Data entries
########
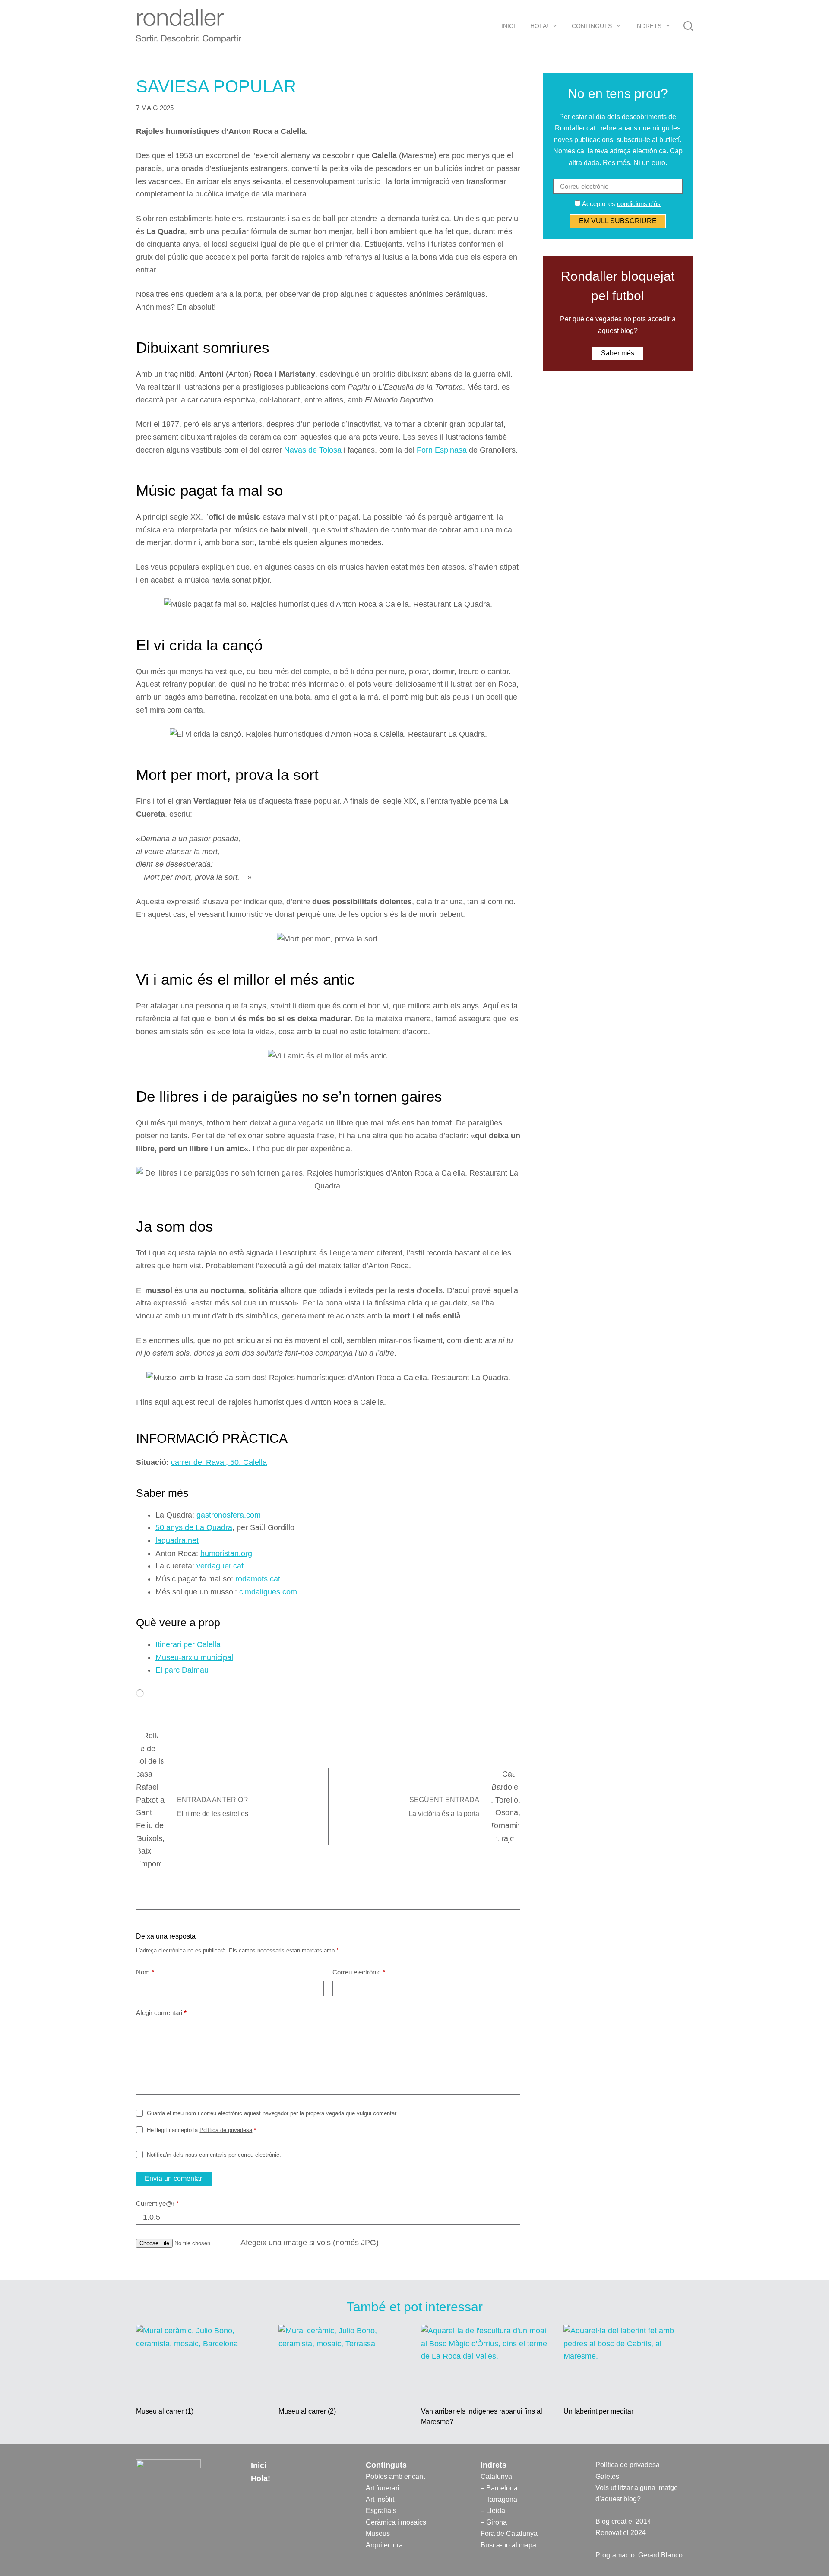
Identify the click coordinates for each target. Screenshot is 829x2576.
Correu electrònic (358, 1972)
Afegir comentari (161, 2012)
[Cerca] (688, 26)
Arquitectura (384, 2545)
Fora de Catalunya (509, 2533)
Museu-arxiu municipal (194, 1657)
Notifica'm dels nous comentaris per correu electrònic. (214, 2154)
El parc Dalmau (182, 1670)
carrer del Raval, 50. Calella (219, 1462)
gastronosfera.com (228, 1515)
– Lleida (493, 2510)
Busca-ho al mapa (508, 2545)
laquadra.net (177, 1540)
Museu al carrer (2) (307, 2411)
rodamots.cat (257, 1579)
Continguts (592, 25)
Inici (508, 25)
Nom (145, 1972)
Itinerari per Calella (188, 1644)
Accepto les (620, 203)
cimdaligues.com (268, 1591)
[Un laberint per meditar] (628, 2361)
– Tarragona (499, 2499)
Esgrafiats (381, 2510)
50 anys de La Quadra (193, 1527)
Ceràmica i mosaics (396, 2522)
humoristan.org (226, 1553)
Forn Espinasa (442, 450)
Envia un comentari (174, 2178)
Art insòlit (380, 2499)
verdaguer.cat (220, 1566)
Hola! (539, 25)
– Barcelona (499, 2488)
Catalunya (496, 2476)
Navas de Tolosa (313, 450)
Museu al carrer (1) (164, 2411)
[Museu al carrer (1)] (201, 2361)
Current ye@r (157, 2203)
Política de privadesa (225, 2130)
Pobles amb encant (395, 2476)
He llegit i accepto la (201, 2130)
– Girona (494, 2522)
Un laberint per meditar (598, 2411)
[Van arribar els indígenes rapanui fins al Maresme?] (486, 2361)
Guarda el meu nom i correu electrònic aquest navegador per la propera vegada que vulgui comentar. (272, 2113)
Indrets (648, 25)
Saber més (617, 353)
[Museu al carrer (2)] (343, 2361)
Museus (378, 2533)
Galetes (607, 2476)
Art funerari (382, 2488)
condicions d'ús (639, 203)
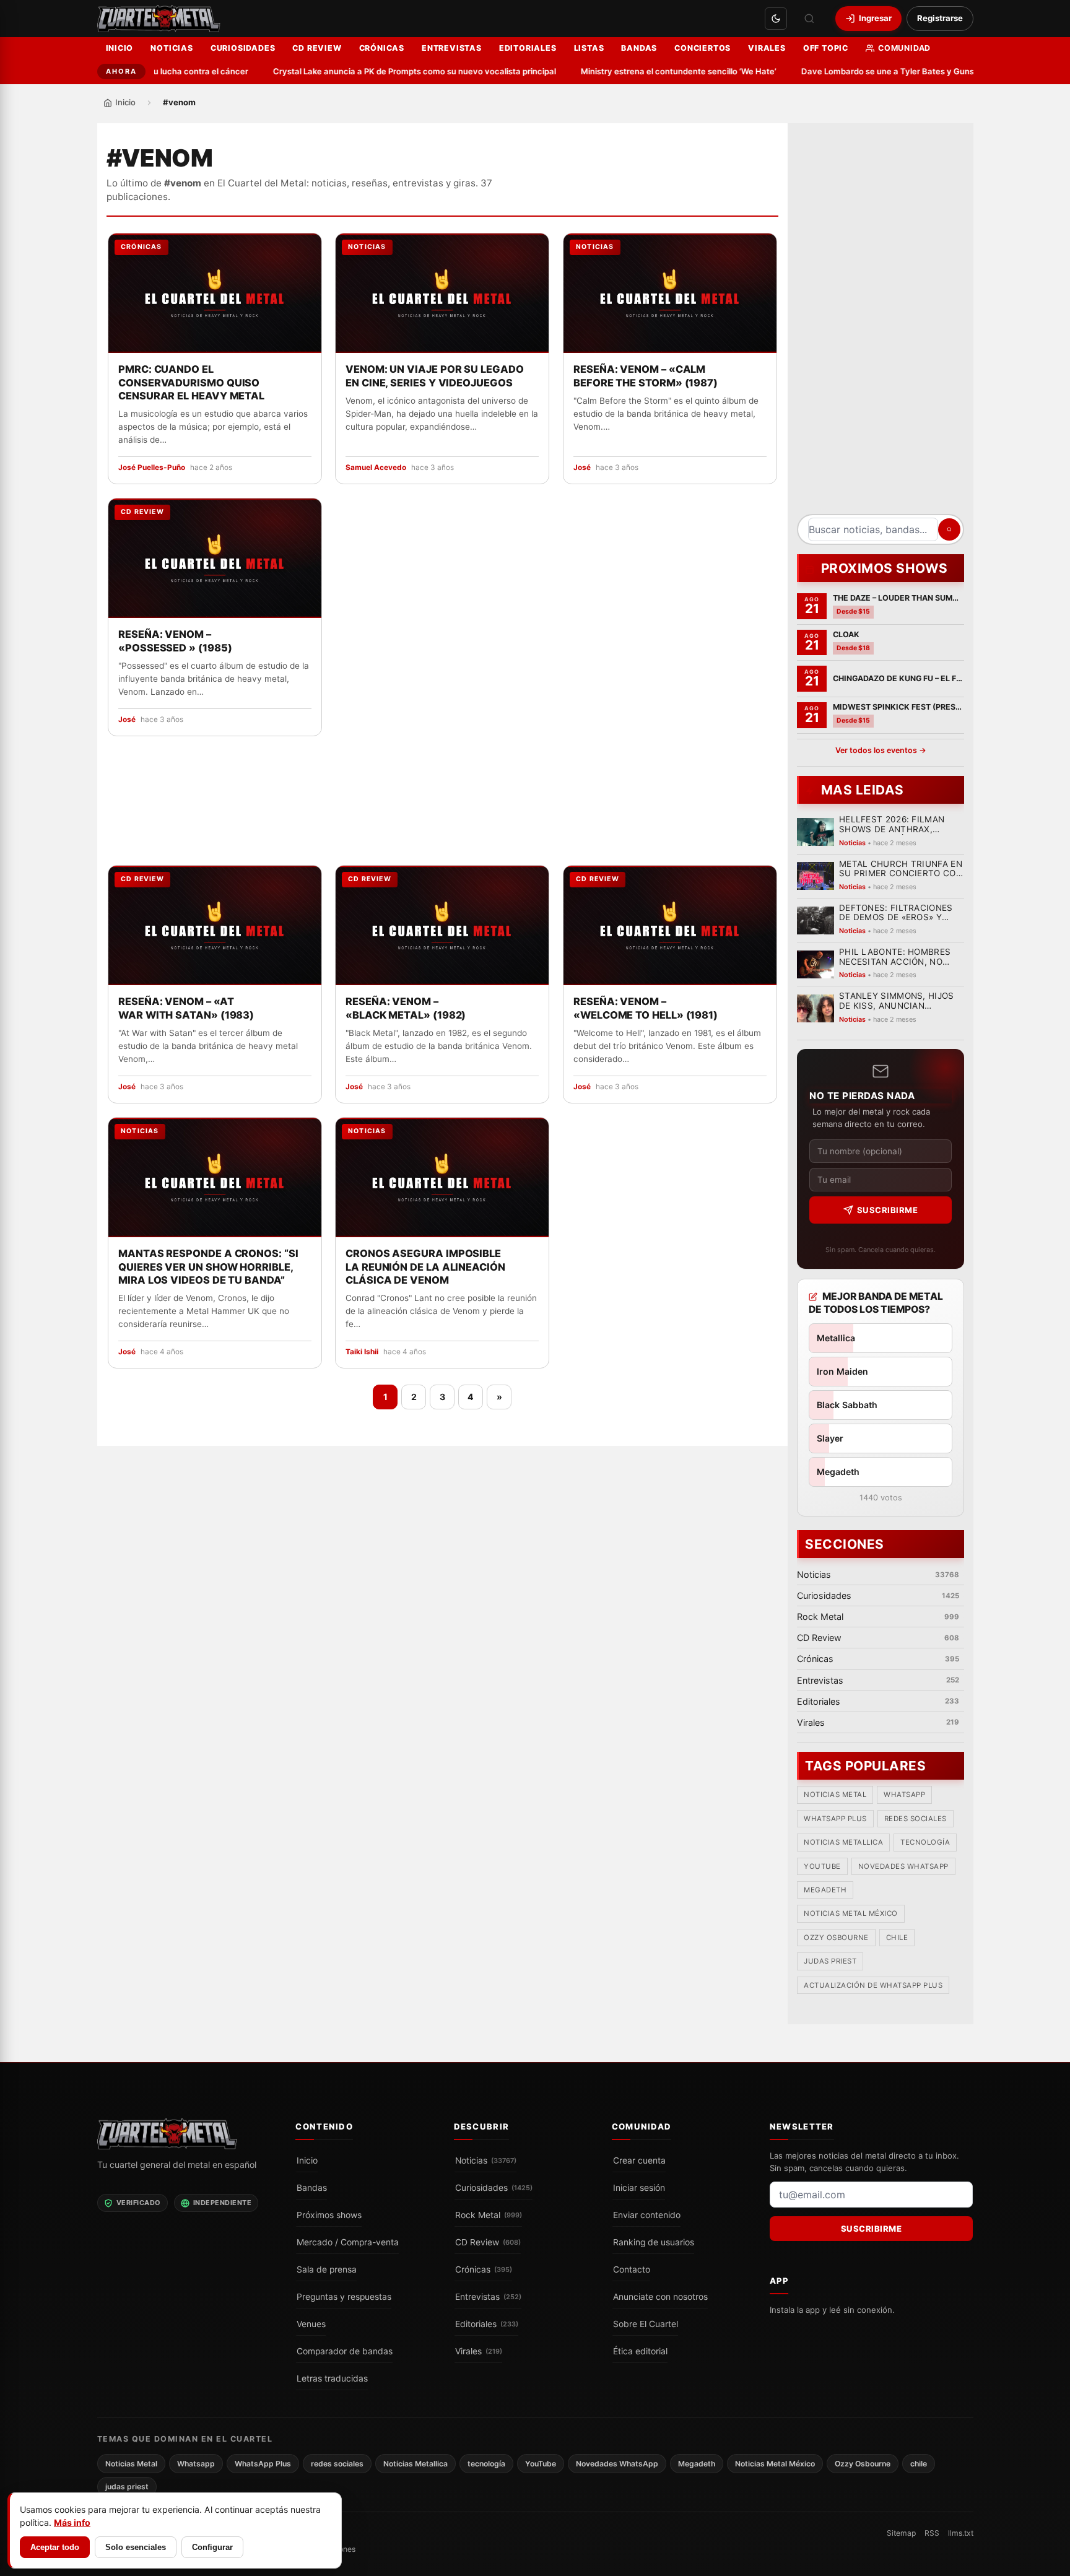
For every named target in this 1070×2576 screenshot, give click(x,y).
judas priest (830, 1961)
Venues (311, 2324)
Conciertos (702, 48)
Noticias (171, 48)
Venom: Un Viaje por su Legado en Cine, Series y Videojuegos (435, 376)
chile (896, 1938)
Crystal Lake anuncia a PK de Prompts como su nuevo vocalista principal (389, 71)
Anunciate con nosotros (660, 2297)
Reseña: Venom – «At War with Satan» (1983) (186, 1007)
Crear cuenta (639, 2160)
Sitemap (901, 2533)
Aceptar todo (54, 2547)
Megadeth (825, 1890)
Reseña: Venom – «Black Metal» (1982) (406, 1007)
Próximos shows (329, 2215)
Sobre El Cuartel (645, 2324)
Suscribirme (887, 1210)
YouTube (822, 1866)
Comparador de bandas (345, 2351)
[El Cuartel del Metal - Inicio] (158, 18)
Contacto (631, 2269)
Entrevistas (452, 48)
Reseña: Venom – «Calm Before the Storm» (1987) (645, 376)
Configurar (212, 2547)
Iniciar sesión (639, 2188)
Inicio (120, 48)
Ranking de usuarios (653, 2242)
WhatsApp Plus (835, 1818)
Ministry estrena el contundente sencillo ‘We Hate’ (654, 71)
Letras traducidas (332, 2378)
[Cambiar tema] (776, 18)
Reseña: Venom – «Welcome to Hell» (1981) (645, 1007)
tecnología (925, 1842)
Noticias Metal (835, 1795)
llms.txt (960, 2533)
########
_TO DO_: Beginning at the line above that contains "Current ye@r (157, 2203)", return each line exactly through the line that contains "[Van arribar els", and no others.

_TASK ANSWER_:
Current ye@r (157, 2203)
Política de privadesa (225, 2130)
Pobles amb encant (395, 2476)
He llegit i accepto la (201, 2130)
– Girona (494, 2522)
Un laberint per meditar (598, 2411)
[Van arribar els indígenes rapanui fins al Maresme?] (486, 2361)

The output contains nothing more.